Incentives offered to those who donate to a project can range from a credit at the end of a film to a personalised poster or lunch with someone interesting.
“There’s a lot of intangibles around crowdfunding – people buy into the experience,” Baxter says.
Her advice for devising great rewards for pledges? Come up with something clever that money can’t buy, be it an acting role in a film or having the project creators shout your name from a mountain top.
Make it clear exactly what you’re raising money for, where it’s going, and when you need it by. Kiwi FM’s Fleur Jack is an example of a local musician who raised enough to fund an album.
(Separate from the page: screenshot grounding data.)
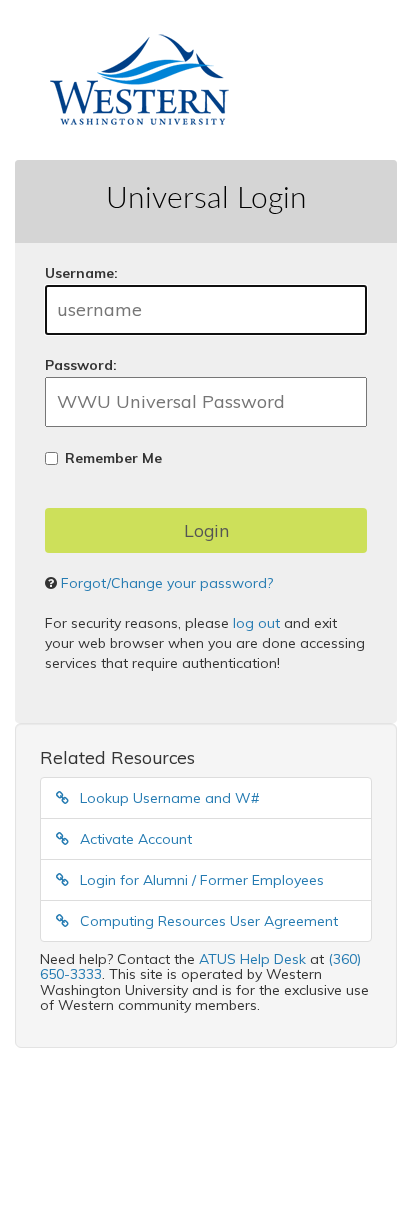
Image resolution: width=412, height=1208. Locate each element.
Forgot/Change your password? (167, 583)
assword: (81, 365)
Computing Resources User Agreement (207, 921)
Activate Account (134, 839)
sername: (81, 273)
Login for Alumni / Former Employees (200, 880)
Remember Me (113, 458)
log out (256, 623)
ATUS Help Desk (252, 959)
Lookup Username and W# (167, 798)
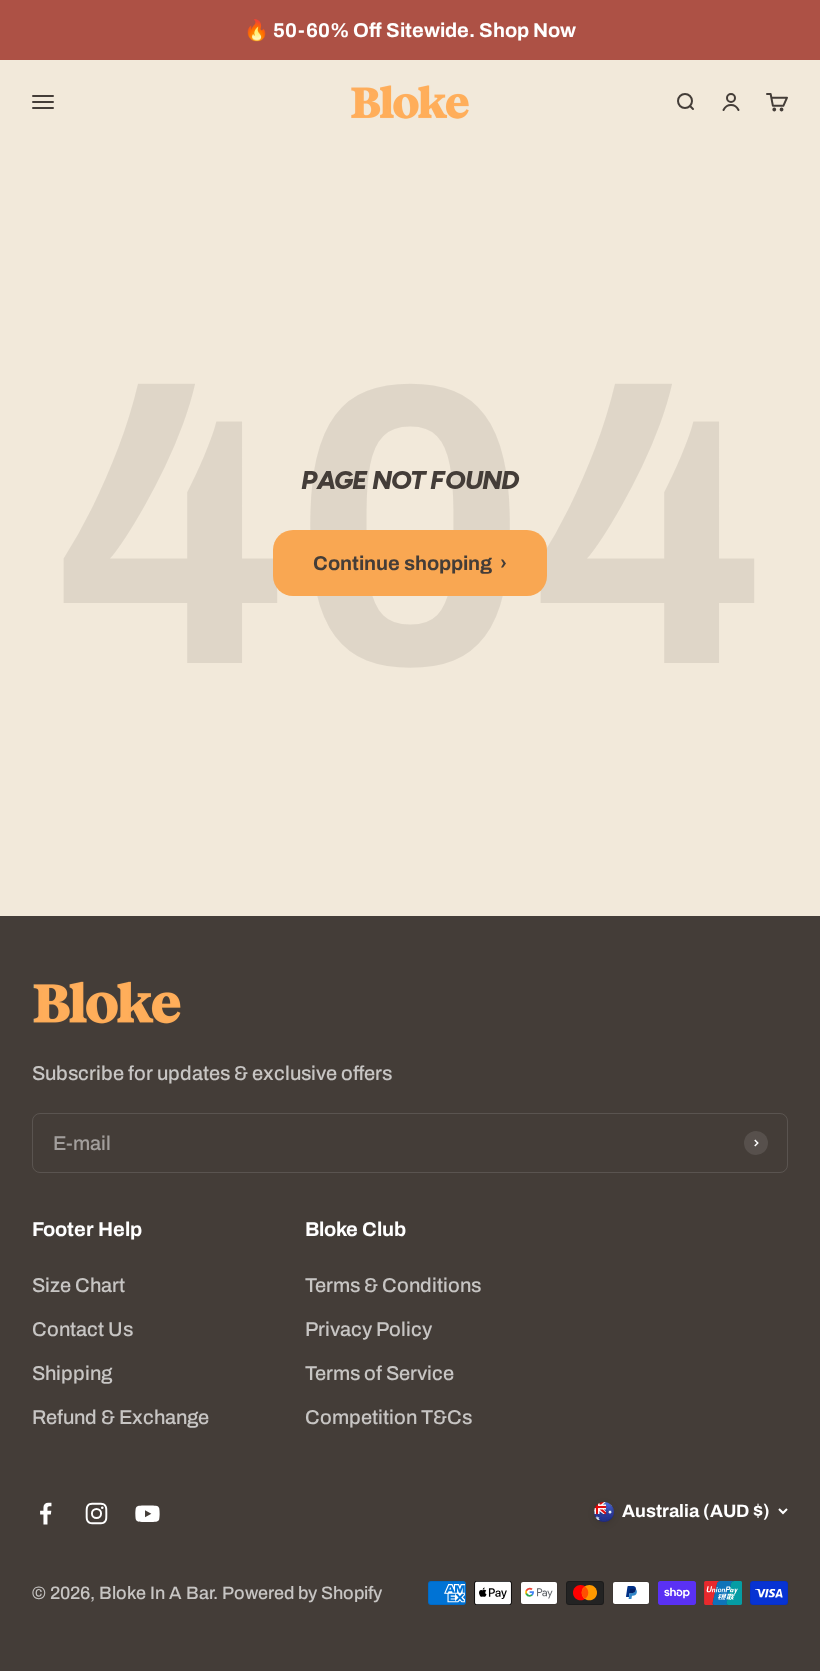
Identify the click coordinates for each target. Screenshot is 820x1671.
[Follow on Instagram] (96, 1513)
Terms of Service (379, 1373)
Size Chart (78, 1285)
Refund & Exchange (120, 1417)
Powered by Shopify (302, 1593)
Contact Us (82, 1329)
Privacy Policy (368, 1329)
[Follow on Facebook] (45, 1513)
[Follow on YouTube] (147, 1513)
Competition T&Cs (388, 1417)
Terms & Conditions (393, 1285)
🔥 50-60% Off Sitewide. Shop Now (410, 30)
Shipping (72, 1373)
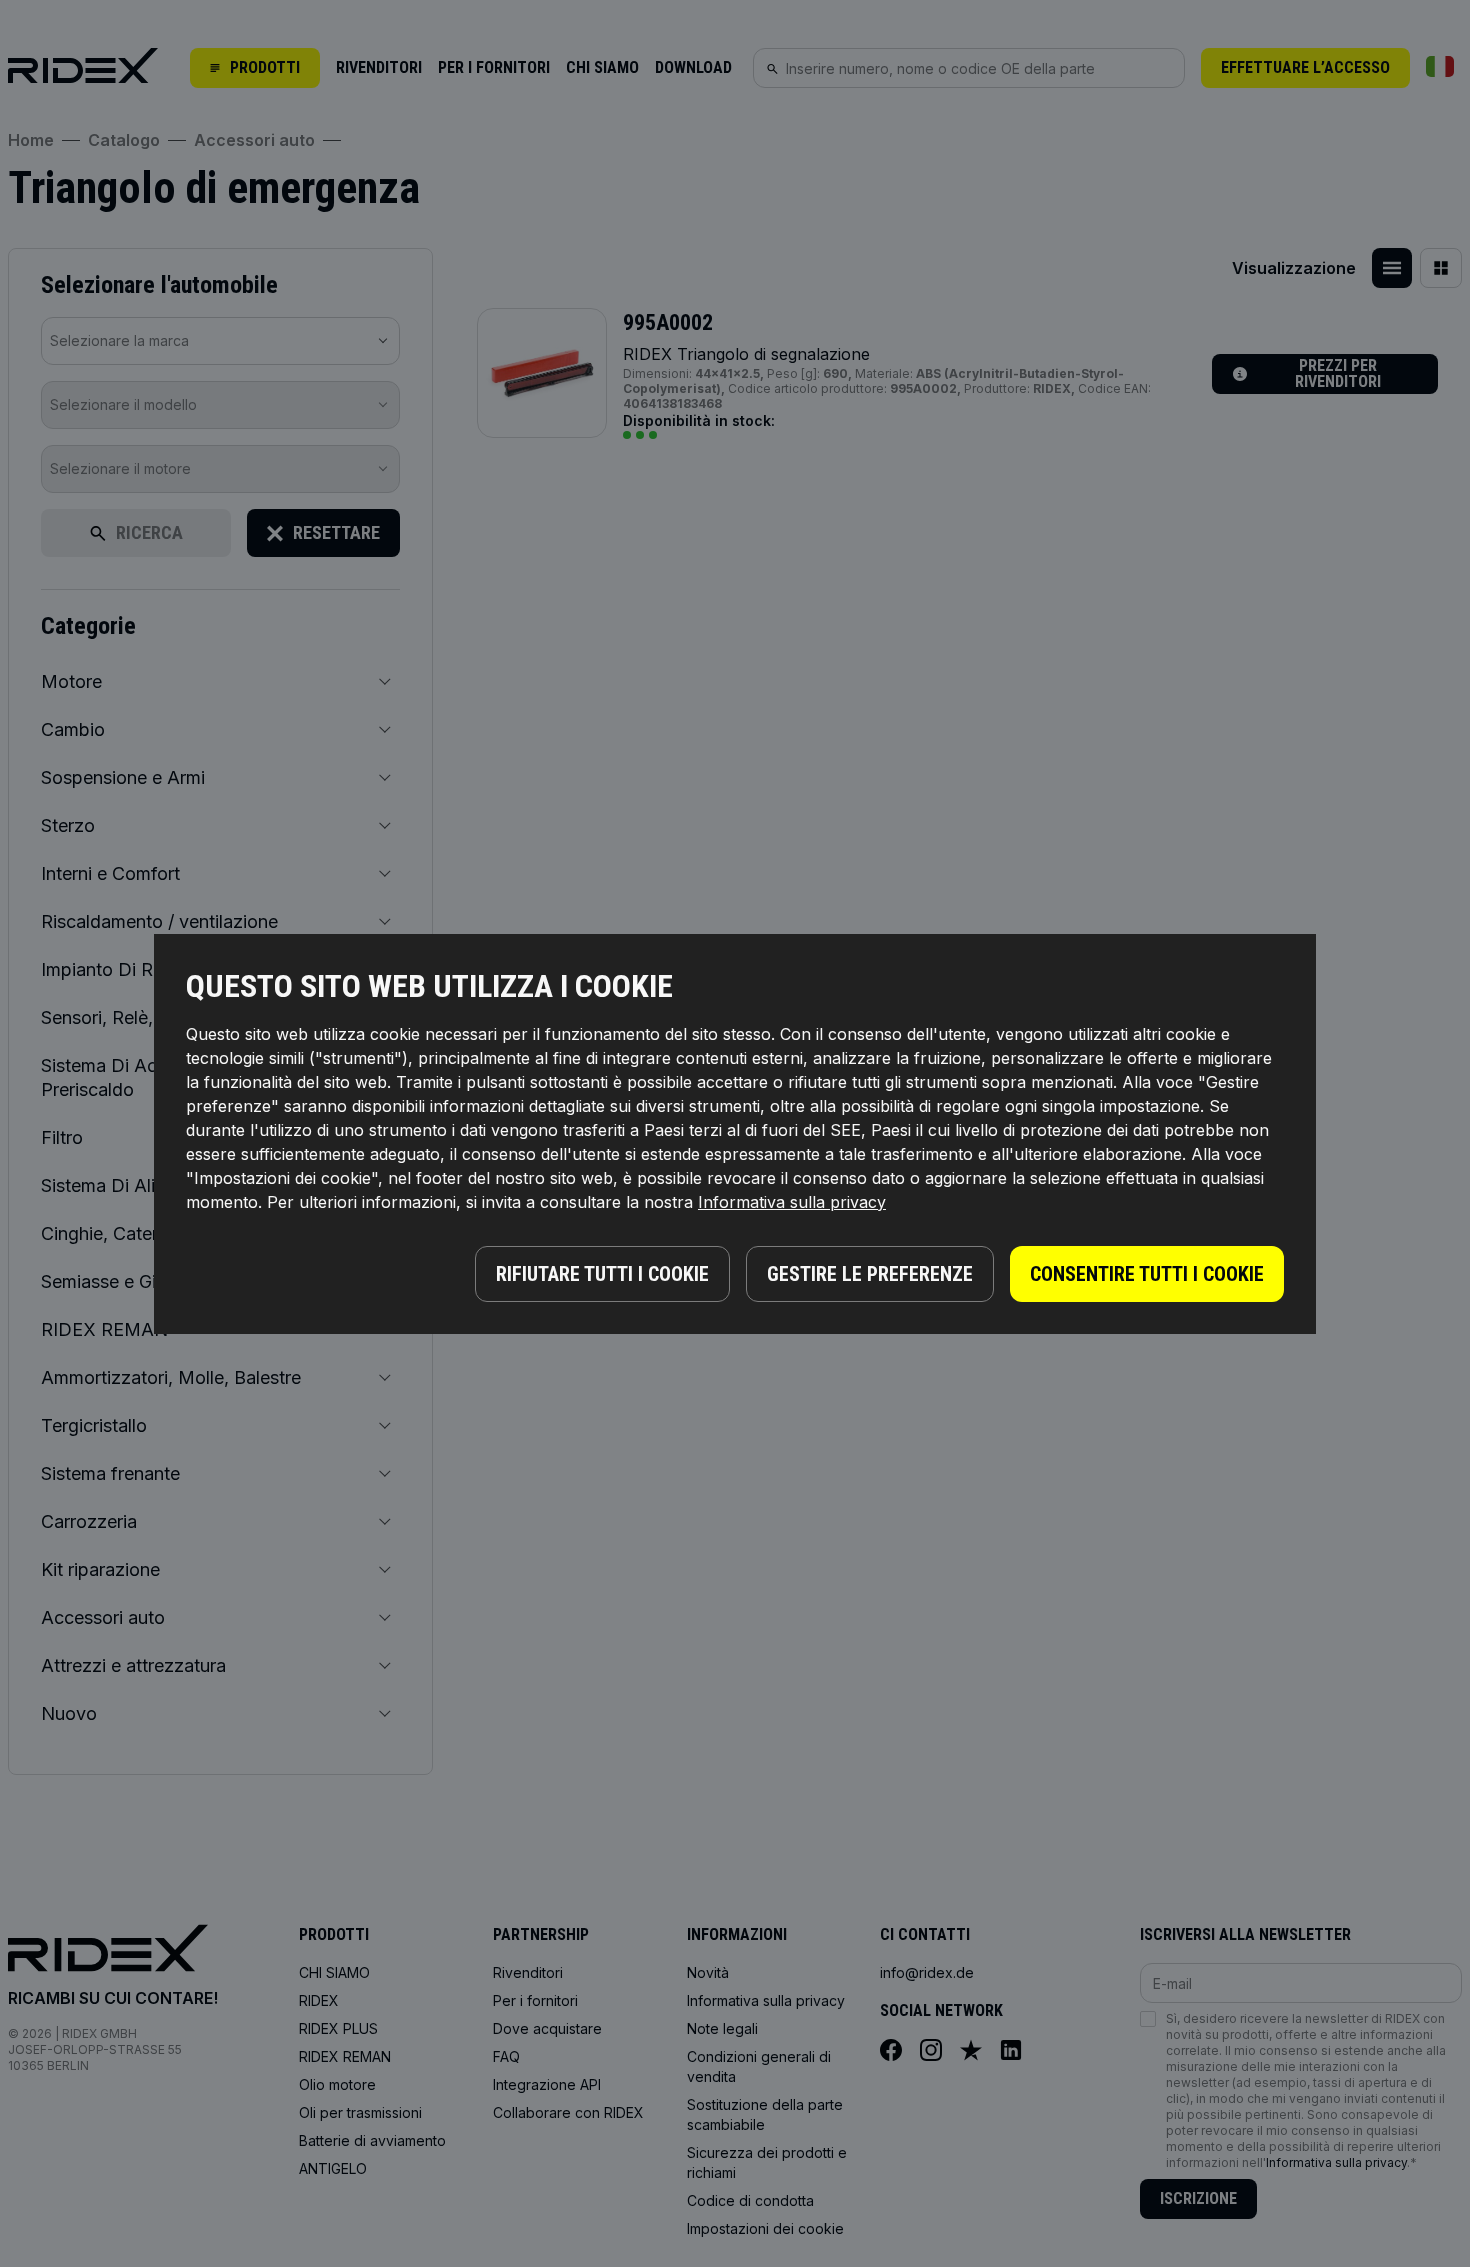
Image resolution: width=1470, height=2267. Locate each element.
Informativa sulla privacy (792, 1202)
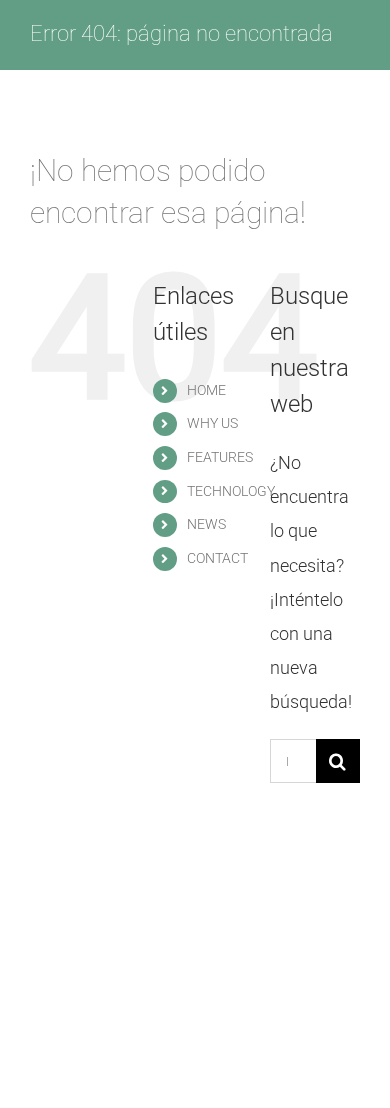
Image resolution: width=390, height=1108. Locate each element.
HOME (206, 390)
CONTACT (217, 558)
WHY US (212, 423)
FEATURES (220, 457)
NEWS (206, 524)
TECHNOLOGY (231, 491)
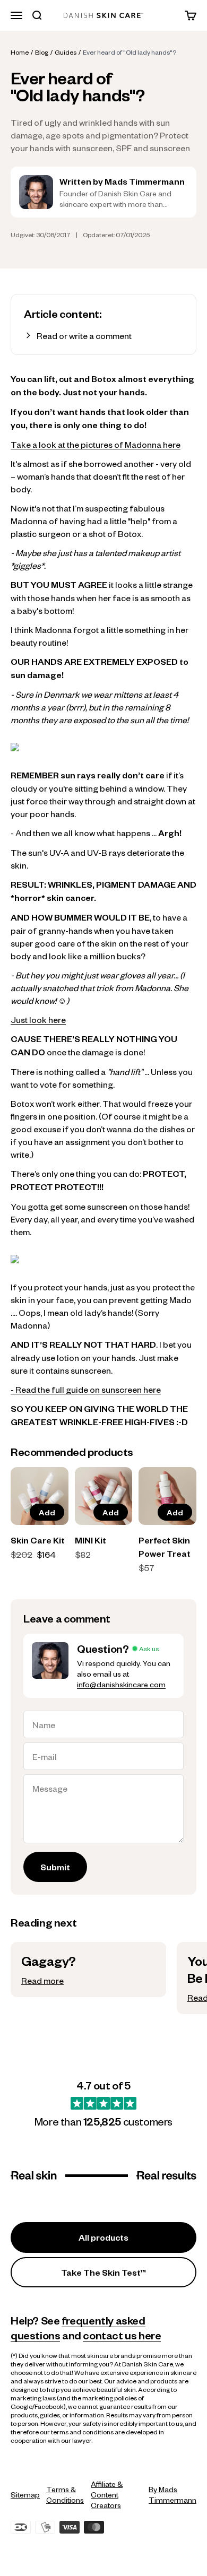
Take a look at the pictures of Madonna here (95, 444)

“She publicly showed the budget – ‘this is exactly what we’re doing with your money’,” says Baxter.
Stay in touch
It’s just as much about building relationships as it is about raising cash, Baxter says.
Keep followers up to date on your funding progress, whether it’s through Twitter, your blog or simply your project page. Celebrate milestones and stay on the radar of fans by being active – throw an event, host a webstream.
According to Baxter, the 80/20 rule applies – the vast majority of funding will be pledged by a select few people. Attendees on the day who’ve been through the crowdfunding mill all said their own readymade networks were the most valuable. That said, a bit of traditional media and PR outreach can’t hurt.
Testing the market
“The really exciting thing is that quite often people continue to donate after you’ve raised what you’ve asked for. It’s like market validation. You don’t know how big the market is till you get in there,” Baxter says.
As well as money, you also get feedback and fresh ideas, and expand your audience along the way.
But ultimately, you’re also more accountable. Baxter says it’s vital to maintain that contact with fans throughout, and if your project meets its goal (there’s no shame in failing to do that) you need to be able to deliver on your promises.
“You’ve got to deliver. You’ve got to follow through.”